Wednesday, November 18, 2020

NewBooksNetwork: Gay Faulkner (Y'all, this is cool!)

above: original pen-and-ink watercolor of Rowan Oak by Roy Neil Graves that became the cover of my book.

 Check out this link! On October 30, I was interviewed by Morris Ardoin and John Marszalek about my book, Gay Faulkner: Uncovering a Homosexual Presence in Yoknapatawpha and Beyond as part of the (still developing) channel for the New Books Network: Queer Voices of the South. 

NBN: Gay Faulkner

The interview was published this week, and despite the fact that I am a born talker, I do not have a terribly romantic relationship with the sound of my own voice.
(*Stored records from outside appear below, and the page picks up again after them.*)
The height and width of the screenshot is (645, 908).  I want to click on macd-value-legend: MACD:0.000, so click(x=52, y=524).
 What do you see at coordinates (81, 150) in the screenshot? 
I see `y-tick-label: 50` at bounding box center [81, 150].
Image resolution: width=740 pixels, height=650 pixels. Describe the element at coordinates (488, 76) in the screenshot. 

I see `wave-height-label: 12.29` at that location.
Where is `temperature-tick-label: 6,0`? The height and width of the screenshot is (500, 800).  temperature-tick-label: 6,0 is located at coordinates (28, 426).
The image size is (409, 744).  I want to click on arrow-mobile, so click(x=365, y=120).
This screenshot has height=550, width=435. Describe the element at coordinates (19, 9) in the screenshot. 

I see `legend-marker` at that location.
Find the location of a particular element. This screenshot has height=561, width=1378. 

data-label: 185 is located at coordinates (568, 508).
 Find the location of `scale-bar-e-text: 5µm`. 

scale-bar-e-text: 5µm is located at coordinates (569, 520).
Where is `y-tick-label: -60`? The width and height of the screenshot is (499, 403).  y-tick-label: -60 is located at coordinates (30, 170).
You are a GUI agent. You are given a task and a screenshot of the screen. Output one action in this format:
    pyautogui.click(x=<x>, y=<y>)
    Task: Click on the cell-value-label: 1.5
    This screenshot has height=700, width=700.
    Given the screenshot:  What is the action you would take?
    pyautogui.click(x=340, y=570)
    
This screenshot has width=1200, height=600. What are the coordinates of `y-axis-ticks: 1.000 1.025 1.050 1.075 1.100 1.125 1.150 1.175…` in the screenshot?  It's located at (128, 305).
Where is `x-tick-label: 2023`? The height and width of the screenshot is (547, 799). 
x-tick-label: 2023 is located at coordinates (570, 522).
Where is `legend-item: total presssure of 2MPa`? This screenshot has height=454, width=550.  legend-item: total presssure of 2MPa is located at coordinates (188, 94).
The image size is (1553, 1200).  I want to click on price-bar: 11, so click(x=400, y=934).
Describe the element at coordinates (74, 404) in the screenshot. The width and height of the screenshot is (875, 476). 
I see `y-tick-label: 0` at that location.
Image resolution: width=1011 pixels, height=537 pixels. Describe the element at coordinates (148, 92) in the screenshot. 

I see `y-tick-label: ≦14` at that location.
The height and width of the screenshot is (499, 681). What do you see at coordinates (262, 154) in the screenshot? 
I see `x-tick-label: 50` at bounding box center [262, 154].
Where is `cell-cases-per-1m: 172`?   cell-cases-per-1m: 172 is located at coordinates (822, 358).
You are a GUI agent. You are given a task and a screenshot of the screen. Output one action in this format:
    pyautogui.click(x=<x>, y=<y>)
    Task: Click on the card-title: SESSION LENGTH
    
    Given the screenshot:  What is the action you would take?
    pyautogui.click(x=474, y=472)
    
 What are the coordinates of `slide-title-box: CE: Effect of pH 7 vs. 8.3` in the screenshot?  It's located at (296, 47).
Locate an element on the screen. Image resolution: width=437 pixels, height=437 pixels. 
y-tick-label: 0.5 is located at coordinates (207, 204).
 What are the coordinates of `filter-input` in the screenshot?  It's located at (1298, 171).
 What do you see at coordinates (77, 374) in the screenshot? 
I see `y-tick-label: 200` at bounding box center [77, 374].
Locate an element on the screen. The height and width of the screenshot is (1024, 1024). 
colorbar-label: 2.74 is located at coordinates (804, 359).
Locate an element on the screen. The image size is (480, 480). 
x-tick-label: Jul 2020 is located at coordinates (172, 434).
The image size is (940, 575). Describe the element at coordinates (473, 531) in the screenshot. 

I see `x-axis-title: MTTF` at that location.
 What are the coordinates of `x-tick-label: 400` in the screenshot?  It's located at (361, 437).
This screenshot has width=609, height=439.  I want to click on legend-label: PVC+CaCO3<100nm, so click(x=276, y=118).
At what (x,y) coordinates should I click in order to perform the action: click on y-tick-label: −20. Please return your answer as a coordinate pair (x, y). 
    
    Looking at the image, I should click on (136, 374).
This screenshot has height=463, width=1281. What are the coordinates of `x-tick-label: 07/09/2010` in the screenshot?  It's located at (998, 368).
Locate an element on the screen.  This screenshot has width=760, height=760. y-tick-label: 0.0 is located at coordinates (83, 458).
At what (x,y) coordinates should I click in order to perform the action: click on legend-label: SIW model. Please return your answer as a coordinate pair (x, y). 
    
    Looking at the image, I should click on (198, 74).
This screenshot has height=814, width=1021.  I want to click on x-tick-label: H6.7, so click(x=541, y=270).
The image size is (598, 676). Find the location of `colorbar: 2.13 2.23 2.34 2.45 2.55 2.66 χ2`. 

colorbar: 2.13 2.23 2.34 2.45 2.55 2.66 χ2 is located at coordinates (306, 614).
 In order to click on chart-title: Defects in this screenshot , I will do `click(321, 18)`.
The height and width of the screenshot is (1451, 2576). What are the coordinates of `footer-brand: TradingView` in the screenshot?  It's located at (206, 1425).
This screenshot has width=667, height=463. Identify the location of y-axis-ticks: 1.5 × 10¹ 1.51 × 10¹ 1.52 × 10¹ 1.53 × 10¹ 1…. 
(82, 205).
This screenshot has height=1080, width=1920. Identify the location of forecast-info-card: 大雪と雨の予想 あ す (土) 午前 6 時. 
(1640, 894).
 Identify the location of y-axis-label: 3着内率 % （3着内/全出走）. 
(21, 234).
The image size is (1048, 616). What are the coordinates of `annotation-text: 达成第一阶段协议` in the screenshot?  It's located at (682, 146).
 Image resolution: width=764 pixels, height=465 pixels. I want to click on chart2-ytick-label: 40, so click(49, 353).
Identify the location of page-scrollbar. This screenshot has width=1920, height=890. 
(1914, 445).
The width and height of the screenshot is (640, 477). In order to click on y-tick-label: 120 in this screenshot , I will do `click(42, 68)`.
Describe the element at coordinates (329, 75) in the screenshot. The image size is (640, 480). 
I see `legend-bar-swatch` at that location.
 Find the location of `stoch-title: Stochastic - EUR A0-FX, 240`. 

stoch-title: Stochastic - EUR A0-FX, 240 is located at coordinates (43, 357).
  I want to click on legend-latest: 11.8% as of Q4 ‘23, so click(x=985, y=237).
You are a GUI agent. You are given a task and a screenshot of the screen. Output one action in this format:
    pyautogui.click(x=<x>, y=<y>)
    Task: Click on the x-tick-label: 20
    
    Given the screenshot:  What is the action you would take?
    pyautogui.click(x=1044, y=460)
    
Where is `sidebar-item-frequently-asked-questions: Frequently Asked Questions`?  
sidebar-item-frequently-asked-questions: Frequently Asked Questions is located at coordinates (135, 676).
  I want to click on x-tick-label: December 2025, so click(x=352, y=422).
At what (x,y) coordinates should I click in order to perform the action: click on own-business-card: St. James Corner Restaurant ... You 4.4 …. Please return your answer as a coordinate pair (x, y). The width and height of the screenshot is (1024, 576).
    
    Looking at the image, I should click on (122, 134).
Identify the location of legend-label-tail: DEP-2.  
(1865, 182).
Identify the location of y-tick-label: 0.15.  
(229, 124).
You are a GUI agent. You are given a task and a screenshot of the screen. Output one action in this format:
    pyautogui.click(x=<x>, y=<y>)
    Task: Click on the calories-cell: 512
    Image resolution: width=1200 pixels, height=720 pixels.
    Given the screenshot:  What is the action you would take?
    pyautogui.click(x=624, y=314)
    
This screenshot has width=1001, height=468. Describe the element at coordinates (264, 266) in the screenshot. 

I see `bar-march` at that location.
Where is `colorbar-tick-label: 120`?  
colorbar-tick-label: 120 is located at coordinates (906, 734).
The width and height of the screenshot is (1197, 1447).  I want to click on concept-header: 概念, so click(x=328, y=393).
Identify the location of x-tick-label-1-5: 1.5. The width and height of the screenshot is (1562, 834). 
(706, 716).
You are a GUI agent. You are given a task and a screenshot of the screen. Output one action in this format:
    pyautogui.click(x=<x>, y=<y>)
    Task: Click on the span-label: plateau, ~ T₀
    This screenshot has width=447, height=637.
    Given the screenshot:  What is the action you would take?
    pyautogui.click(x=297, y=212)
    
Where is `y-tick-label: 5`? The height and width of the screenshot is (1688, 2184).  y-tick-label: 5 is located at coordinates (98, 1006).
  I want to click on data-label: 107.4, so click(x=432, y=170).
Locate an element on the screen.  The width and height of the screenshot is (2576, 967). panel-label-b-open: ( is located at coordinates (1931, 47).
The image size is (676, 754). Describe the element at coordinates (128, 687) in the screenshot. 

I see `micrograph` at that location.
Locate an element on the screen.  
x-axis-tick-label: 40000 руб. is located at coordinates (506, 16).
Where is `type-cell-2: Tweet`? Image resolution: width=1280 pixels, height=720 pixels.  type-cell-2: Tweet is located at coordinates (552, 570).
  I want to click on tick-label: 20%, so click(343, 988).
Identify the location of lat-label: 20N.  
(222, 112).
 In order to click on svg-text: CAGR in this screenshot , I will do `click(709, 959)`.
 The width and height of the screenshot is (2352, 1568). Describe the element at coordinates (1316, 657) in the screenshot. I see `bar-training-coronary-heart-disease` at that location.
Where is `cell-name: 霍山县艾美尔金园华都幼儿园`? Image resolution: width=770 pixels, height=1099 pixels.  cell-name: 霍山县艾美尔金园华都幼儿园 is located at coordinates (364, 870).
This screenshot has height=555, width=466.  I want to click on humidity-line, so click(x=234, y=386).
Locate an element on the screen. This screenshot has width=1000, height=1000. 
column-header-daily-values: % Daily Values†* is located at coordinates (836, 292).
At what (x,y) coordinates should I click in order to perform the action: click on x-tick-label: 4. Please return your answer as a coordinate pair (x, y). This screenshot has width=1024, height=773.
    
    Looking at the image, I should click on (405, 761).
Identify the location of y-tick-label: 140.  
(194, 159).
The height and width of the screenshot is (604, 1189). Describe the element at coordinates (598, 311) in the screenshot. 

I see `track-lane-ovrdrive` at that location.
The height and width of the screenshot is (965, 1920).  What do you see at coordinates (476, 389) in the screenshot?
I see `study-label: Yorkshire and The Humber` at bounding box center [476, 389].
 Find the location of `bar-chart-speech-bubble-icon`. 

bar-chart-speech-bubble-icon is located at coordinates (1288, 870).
Still, it came out pretty good--especially around 40 minutes into the interview when we got to some gossipy stories that led to some questions about the place of queer voices in the south!

 Listen, enjoy, and, if the mood strikes you, give the book a chance. The redeeming value of Faulkner in 2020 is not his subservience to the past or his ability to catalogue a distinctly *acceptable* amount of concern and critique of racism from a white male perspective. No, his value is that WE can still read his enormous body of work and find so much in it. It is difficult to live such a full, rich life and not have something more later biographers can find and say, "You know, turns out he was human--and y'all, I heard tell somewhere that this world is downright full of wonders. Not a one more wonderful than folks."

[Sophocles, forgive me for what I just did to your famous comment].